Chun, Karls response simply doesn't address the technical issues. His
response is simply political rhetoric. See below:
> Date: Mon, 5 Nov 2001 17:07:39 -0800 (PST)
> From: Karl Auerbach <karl at cavebear.com>
> Reply-To: Karl Auerbach <karl at cavebear.com>
> To: Chun Eung Hwi <ehchun at peacenet.or.kr>
> Subject: Re: [ncdnhc-discuss] Revised security resolution (fwd)
> Crocker's argument is based on the belief that there must be, and shall
> be, one catholic name system for the internet.
This is not true. Crocker's argument is based on the technical
constraints of DNS.
> If you believe that then
> the concept of one root is an axiom. But that does not answer the
> question: If there is one true root, which one of the many claimants might
> it be? It is simply by the same kind assertion that one claims that one
> religion is superior to others that one can claim that the ICANN/NTIA root
> is superior to those roots with which it competes - if there is to be but
> one root, any one could be "the true one".
The above is simply political rhetoric. There is one telephone
numbering system for the world. Nobody gets exercised about there
being "one true telephone numbering system".
> However, if one realizes that name systems are simply a layered-on service
> and that everybody can pick and chose their own name system, and that
> conflicts that arise due to such choices are political disputes not
> technical ones, then competing roots are simply natural.
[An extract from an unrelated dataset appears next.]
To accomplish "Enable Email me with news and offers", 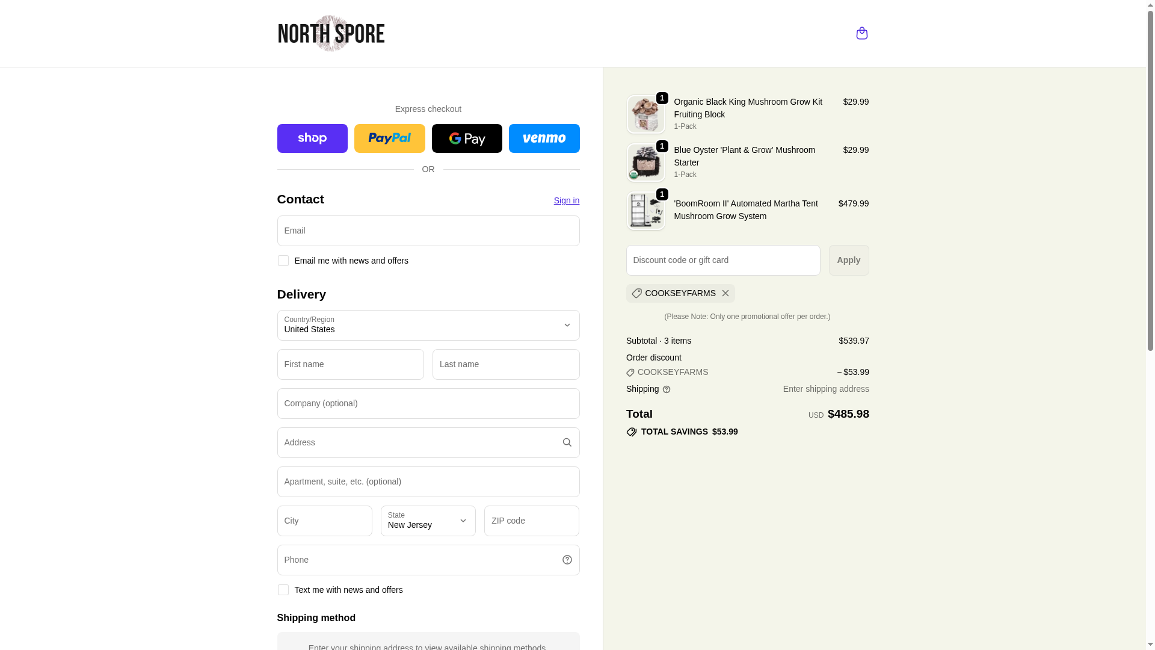I will pos(283,261).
Think of the telephone system again: According to Karl's argument,
competing numbering systems should be "simply natural", but in fact,
they don't exist. Karl ignores the following simple fact: there is
tremendous value to having a naming (or numbering) system that
*everyone* can use and count on, and consequently, the human race goes
to the trouble of maintaining such systems. The DNS is one such
That is, the service that DNS provides to the Internet is precisely a
global, universal single name space. Without it, the Internet simply
would not be anywhere near as useful as it is; in fact, we wouldn't be
having this conversation.
> As for an existance proof: I have not used the ICANN/NTIA root for years
> and I have never had any interoperability problems.
Karl is simply misrepresenting the facts -- in fact, of course, he *is*
using the ICANN/NTIA root -- he just copies the data locally, to make
his own cache of the data. He claims that this is not "using" the
root, but of course, he is. If he wasn't, you wouldn't be able to talk
> For a broader set of comments take a look at:
> One could take Crocker's argument and apply it to any evolving technolgy
> - whether it be touch-tone telephones evolving from rotary dial or it be
> HDTV evolving from NTSC/PAL/SECAM - as one creates technology that
> supersets the old, those who don't advance with the technology often find
> that they can not readily use the new features. The same is true with
> those who adhere to the non-evolving ICANN/NTIA single-root concept.
The above comment doesn't actually address the point that Dave was
making. Karl is having a dialog with himself, and trying to convince
you that it is really a response to Dave's comments.